**Entries shown**
## Begin
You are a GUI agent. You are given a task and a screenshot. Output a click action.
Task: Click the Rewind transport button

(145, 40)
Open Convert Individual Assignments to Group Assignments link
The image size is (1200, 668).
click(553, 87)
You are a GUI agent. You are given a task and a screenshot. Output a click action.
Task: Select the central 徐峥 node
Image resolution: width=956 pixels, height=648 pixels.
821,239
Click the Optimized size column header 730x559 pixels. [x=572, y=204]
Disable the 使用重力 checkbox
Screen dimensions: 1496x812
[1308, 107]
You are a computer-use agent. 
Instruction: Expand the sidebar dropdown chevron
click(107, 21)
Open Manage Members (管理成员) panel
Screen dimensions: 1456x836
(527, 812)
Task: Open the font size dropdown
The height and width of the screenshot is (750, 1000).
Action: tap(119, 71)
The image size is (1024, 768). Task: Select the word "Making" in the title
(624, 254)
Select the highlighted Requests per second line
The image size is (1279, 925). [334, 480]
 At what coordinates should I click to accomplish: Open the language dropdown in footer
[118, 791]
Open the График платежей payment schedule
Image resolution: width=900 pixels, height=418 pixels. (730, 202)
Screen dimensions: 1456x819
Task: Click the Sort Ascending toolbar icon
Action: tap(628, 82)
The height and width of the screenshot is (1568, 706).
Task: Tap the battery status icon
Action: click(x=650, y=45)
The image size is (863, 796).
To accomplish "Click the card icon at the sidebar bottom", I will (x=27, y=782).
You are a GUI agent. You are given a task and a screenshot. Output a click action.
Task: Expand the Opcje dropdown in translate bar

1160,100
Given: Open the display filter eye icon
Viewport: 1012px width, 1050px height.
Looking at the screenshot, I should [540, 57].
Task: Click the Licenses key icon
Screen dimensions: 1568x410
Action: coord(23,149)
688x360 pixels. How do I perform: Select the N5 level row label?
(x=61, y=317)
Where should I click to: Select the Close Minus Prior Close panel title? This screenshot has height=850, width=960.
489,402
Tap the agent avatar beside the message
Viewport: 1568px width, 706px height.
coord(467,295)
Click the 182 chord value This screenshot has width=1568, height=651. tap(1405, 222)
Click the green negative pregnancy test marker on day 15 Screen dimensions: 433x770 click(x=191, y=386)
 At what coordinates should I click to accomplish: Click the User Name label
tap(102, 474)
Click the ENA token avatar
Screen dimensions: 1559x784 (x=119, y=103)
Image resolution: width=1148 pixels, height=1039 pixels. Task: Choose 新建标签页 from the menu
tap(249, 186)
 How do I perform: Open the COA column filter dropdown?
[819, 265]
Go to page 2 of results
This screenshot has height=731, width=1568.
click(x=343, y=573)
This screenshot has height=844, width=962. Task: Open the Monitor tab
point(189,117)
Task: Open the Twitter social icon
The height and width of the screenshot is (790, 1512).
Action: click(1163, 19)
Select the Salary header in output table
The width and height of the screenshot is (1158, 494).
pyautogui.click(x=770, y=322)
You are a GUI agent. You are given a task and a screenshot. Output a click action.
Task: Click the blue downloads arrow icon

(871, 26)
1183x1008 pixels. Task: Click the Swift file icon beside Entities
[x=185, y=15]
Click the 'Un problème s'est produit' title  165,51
## End
Return each line of the rows above that contains the word "Expand". Case counts.

Instruction: Expand the sidebar dropdown chevron
Task: Expand the Opcje dropdown in translate bar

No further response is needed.